(Collected data entries)
·····

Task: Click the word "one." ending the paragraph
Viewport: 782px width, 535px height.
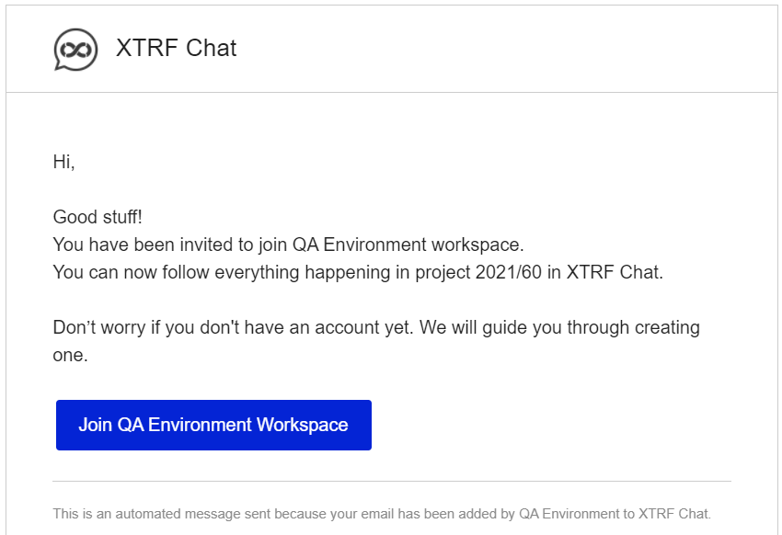Action: coord(70,355)
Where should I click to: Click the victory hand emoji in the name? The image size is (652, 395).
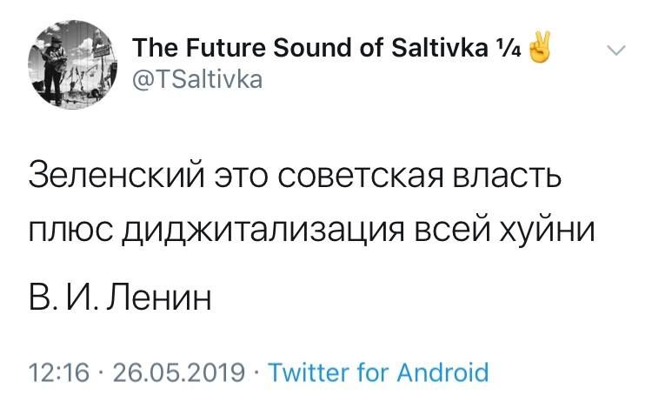point(539,47)
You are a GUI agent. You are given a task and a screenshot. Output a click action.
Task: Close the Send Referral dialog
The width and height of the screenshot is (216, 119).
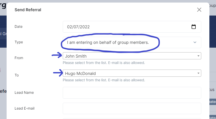(199, 10)
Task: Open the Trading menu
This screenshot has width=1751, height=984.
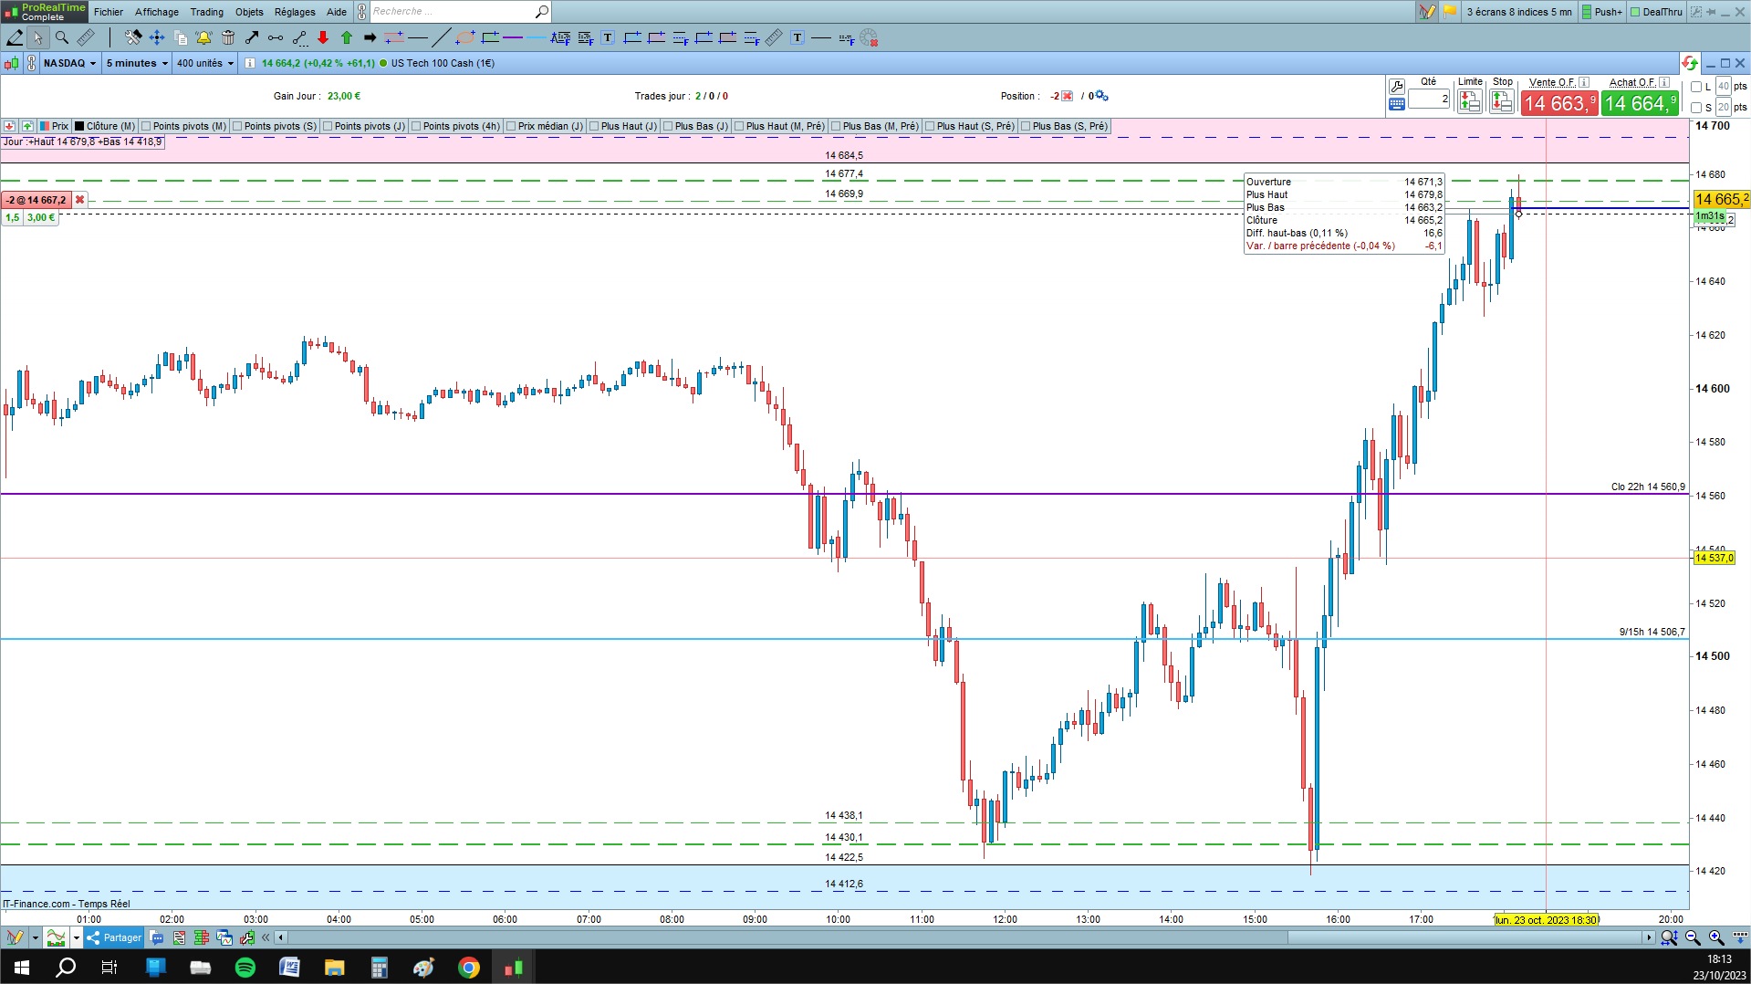Action: point(206,12)
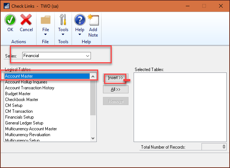Click the blue Help question mark icon
The image size is (230, 168).
[80, 20]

·····

▸ Required action:
What the answer must hold is the exact text of every line from the one containing "The width and" through the end of the data, minus any pictures.

▸ Reply:
The width and height of the screenshot is (216, 119).
(199, 10)
Task: Open the Trading menu
This screenshot has width=1751, height=984.
Action: point(206,12)
Click the blue Help question mark icon
The image size is (230, 168).
[80, 20]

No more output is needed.